Governors at the Fed’s board in Washington hold constant votes on monetary policy and oversee the nation’s largest banks. They set interest rates to guide the economy alongside 12 regional reserve bank presidents, five of whom hold a vote at any given time.

The Fed is now battling stubbornly high inflation, and Mr. Biden’s nominees to the board are likely to stick to the course the central bank has already begun to chart. The Fed raised interest rates at its meeting in March and made an even bigger rate increase at its meeting last week. It will also imminently begin to shrink its balance sheet of bond holdings in a bid to push up longer-term interest rates and further slow the economy.

By making money more expensive to borrow, the Fed is trying to slow down spending and hiring, which could allow inflation to moderate over time as supply catches up with demand. During their hearings, the nominees all made it clear that they were committed to bringing down high inflation.

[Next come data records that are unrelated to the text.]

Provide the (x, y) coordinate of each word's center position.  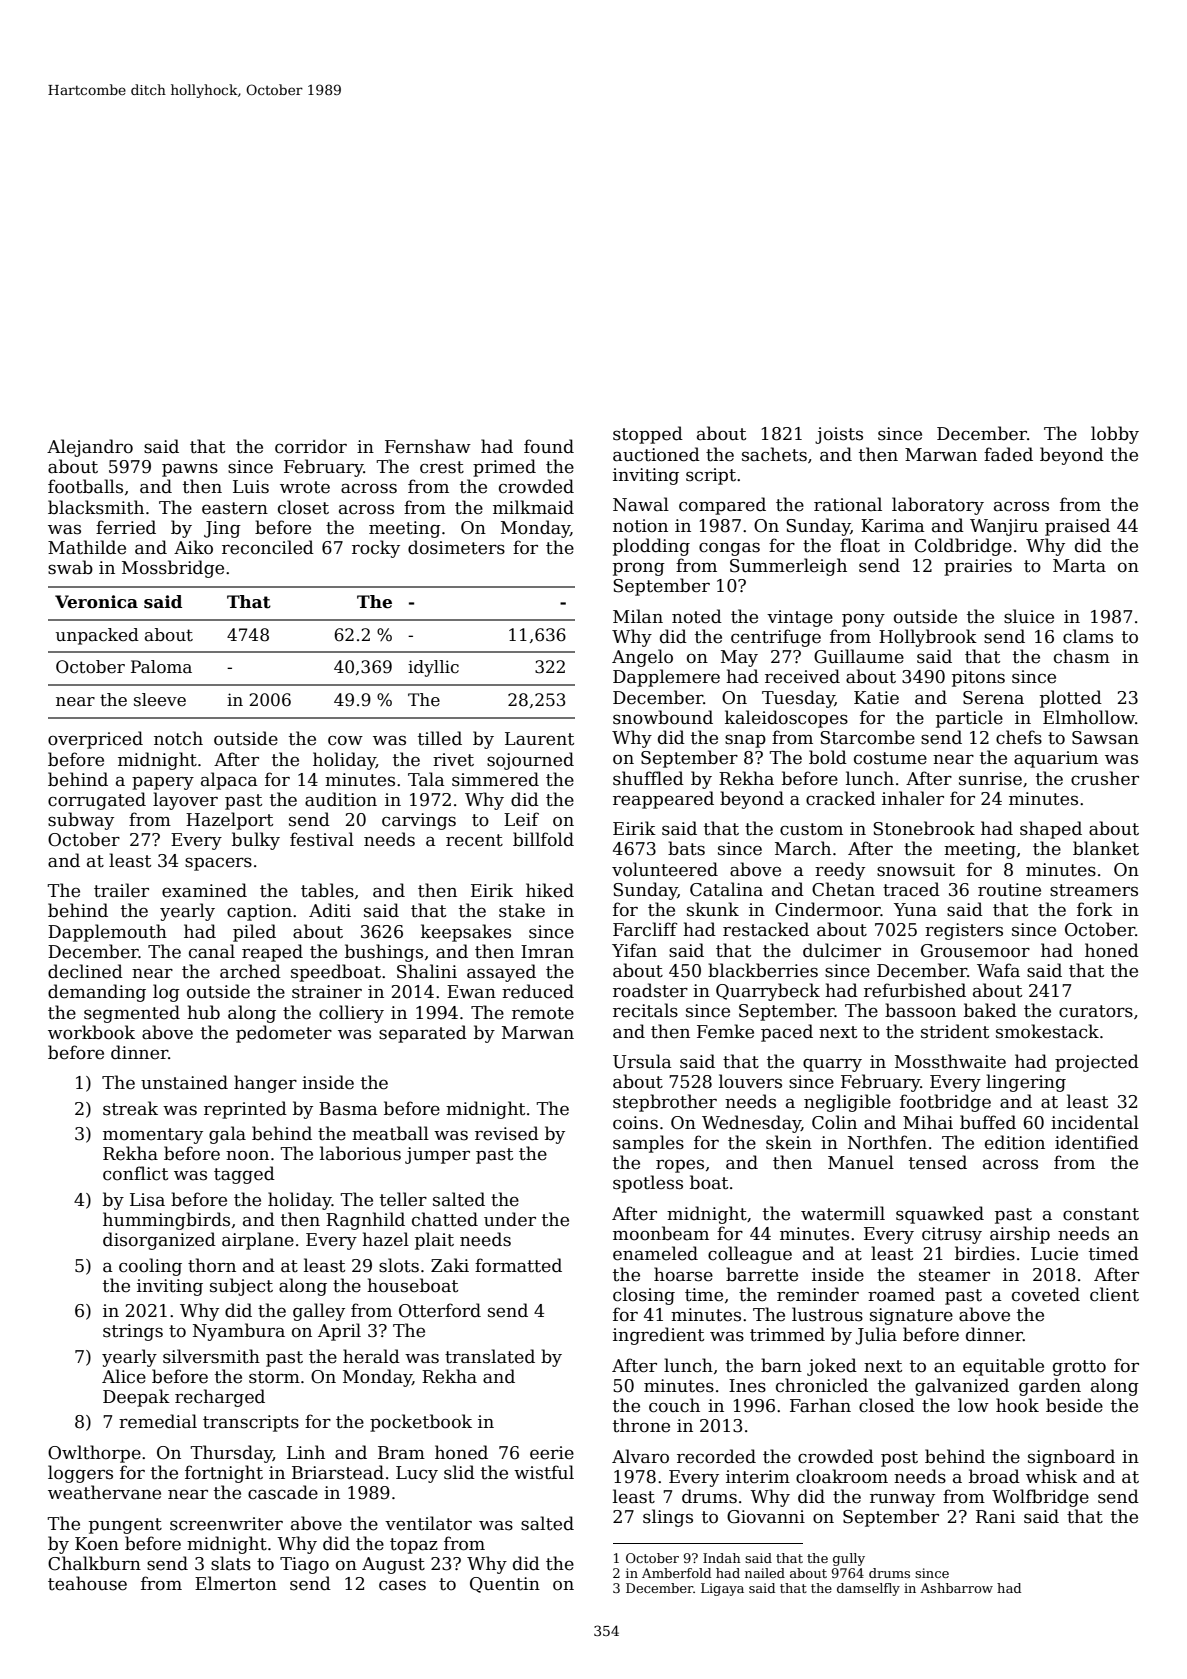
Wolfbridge (1040, 1498)
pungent (125, 1526)
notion (640, 526)
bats (686, 848)
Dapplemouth (107, 933)
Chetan (843, 889)
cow (345, 740)
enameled (655, 1253)
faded (1008, 454)
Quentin (505, 1585)
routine (1009, 890)
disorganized (159, 1241)
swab (70, 567)
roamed (901, 1294)
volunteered (665, 869)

“High inflation is a grave threat to a long, sustained expansion, which we know raises the standard of living for all Americans and leads to broad-based, shared prosperity,” Ms. Cook said during her testimony. “That is why I am committed to keeping inflation expectations well anchored.”

Ms. Cook has a doctorate in economics from the University of California, Berkeley. She has a history of mentoring younger economists, including through the American Economic Association Summer Program, which aims to increase diversity in the field of economics.